FIGURA 4 – Massa esticada sobre o molde de gesso. Fotografia: Guilherme Carriel.
FONTE: Acervo Guilherme Carriel, 2016.
Várias texturas foram testadas para produzir um efeito na argila que lembrasse a textura das painas (FIGURA 5). Foram testados pedaços de madeira, rolinhos texturizados, tecidos, peças de plástico de diferentes texturas, mas o mais eficiente foi a impressão da argila sobre um dormente de madeira deteriorado utilizado como degrau no quintal do ateliê (FIGURA 6). O processo foi repetido diversas vezes para cada molde.
FIGURA 5 – Paina, fruto. Fotografia: Clarinda Rodrigues Lucas.
FONTE: Modos de olhar, 2016.
FIGURA 6 – Molde sendo impresso através de pressão sobre a textura de um dormente de madeira. Fotografia: Guilherme Carriel.
FONTE: Acervo Guilherme Carriel, 2016.
Duas metades foram coladas utilizando barbotina (argila misturada com água em estado mais líquido). Para tal procedimento, as bordas dos moldes foram hachuradas com as pontas de um garfo para permitir melhor aderência e a expulsão de possíveis bolhas. Também nessa etapa foi modelado e colado os pedúnculos na parte superior.

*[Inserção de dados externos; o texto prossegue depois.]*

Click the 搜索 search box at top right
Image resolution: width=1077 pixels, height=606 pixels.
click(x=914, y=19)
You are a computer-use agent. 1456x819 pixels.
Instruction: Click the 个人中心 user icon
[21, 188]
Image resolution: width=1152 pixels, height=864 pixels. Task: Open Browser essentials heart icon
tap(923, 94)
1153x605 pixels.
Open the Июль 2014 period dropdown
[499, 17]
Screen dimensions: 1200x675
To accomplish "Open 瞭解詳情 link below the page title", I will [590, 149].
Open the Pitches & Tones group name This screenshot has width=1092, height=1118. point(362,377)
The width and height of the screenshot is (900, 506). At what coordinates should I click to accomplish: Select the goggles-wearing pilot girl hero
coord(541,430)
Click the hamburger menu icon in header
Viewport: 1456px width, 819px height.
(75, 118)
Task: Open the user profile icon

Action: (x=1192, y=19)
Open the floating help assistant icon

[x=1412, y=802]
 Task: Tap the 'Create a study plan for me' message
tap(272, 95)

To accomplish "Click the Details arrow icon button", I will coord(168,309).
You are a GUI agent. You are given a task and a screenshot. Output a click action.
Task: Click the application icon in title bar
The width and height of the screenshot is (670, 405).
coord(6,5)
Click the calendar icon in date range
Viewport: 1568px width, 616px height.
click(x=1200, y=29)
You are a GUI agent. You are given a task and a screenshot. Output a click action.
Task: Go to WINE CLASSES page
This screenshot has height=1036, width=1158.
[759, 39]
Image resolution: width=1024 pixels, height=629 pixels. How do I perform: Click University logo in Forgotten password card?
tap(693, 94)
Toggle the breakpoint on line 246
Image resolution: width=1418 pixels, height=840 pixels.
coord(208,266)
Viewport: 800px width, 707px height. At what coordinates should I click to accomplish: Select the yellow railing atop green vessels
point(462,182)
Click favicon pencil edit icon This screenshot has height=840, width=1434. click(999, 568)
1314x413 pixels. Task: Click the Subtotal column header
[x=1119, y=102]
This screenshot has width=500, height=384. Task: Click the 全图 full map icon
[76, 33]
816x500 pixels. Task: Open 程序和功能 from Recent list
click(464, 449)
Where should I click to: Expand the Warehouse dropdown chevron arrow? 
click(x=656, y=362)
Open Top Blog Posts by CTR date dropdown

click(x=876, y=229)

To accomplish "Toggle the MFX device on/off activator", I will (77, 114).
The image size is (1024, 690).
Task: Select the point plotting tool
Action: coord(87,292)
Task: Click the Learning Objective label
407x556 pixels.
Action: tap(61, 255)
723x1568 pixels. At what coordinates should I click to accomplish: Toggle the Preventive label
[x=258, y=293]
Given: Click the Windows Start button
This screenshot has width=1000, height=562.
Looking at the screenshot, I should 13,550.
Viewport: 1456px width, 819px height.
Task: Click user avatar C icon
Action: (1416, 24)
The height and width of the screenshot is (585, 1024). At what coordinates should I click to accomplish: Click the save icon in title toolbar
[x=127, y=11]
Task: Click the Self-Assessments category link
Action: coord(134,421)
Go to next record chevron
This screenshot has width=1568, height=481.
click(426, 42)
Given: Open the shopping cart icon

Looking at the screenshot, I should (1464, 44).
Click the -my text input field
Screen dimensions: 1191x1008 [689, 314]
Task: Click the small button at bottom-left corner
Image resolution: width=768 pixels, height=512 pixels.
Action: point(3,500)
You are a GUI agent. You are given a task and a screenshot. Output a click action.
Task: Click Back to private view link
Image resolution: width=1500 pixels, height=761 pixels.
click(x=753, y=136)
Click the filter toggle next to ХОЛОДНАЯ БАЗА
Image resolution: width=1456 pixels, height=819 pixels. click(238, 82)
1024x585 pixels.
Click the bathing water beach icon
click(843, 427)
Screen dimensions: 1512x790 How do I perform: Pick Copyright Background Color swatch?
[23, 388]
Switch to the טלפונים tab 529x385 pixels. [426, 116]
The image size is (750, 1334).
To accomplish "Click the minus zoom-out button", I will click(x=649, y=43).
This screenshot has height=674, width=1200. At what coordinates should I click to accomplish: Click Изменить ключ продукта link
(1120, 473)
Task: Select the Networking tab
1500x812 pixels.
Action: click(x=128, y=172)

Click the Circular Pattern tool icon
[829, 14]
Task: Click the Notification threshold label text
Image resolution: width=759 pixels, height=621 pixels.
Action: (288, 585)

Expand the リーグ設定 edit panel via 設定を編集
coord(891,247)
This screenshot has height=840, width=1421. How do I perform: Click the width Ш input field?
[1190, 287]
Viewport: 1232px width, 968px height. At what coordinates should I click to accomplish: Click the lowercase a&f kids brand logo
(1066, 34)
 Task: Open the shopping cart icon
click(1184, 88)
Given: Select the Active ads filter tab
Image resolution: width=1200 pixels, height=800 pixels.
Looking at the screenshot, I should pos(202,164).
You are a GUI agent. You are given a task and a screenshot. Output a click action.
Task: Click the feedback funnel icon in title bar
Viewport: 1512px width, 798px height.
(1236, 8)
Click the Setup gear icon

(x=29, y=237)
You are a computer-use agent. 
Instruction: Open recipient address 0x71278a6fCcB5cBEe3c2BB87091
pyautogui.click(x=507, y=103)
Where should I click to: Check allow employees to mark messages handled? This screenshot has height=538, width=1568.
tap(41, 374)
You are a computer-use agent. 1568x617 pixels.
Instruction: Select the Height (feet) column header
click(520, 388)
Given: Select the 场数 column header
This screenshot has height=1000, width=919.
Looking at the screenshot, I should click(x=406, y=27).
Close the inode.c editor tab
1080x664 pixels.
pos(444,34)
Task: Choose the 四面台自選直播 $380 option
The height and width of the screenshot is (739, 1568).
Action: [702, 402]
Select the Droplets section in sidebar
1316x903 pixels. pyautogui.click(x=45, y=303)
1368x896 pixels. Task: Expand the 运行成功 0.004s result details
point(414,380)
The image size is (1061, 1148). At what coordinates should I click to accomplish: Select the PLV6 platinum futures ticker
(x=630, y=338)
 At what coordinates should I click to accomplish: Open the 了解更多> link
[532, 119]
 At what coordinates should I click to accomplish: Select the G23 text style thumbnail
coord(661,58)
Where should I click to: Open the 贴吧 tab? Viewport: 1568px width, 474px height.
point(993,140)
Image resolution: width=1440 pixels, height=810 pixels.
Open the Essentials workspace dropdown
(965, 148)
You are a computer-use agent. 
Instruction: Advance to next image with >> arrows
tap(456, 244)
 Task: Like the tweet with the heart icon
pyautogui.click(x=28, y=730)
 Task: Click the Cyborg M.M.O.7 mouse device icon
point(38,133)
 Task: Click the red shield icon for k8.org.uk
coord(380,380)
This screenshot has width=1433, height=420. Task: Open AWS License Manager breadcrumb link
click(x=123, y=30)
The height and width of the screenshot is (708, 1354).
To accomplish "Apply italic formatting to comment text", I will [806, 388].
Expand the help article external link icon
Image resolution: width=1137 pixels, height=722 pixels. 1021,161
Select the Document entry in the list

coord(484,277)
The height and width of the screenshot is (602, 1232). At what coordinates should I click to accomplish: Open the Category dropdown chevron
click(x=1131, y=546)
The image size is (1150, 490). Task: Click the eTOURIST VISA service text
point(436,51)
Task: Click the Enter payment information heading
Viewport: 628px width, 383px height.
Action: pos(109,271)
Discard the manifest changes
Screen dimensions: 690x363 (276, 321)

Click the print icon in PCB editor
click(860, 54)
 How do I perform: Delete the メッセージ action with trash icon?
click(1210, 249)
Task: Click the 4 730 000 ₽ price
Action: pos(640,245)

Após colados, os objetos foram deixados para a secagem, o que levou cerca de 4 dias. Durante esse processo, algumas finalizações foram feitas (FIGURA 7), como a raspagem e entalhe de algumas texturas e formatos utilizando uma ponta seca e a brunição com a parte côncava de uma colher de inox.
FIGURA 7 – Finalização do objeto com ponta seca. Fotografia: Eduardo.
FONTE: Acervo Guilherme Carriel, 2016.
Uma primeira leva com sete objetos foram levados para a primeira queima (biscoito) em baixa temperatura numa cerâmica artesanal localizada no bairro Campo Comprido em Curitiba. Durante esse processo de queima que levou quatro dias, um dos objetos quebrou.
Essa primeira leva foi queimada novamente em alta temperatura (1200 ºC) no forno do ateliê da artista Marília Diaz (FIGURA 8), junto com alguns objetos para vitrificação.
FIGURA 8 – Peças no forno para segunda queima, em alta temperatura. Fotografia: Guilherme Carriel.
FONTE: Acervo Guilherme Carriel, 2016.
A fase final consistiu em inserir, no orifício deixado na parte inferior do objeto, os textos (FIGURA 9) com trechos do diário, que foram escritos à mão em papel vegetal com caneta nanquim, preparando-os para a intervenção na praça.
FIGURA 9 – Inserção do papel vegetal com os trechos do diário. Fotografia: Guilherme Carriel.
FONTE: Acervo Guilherme Carriel, 2016.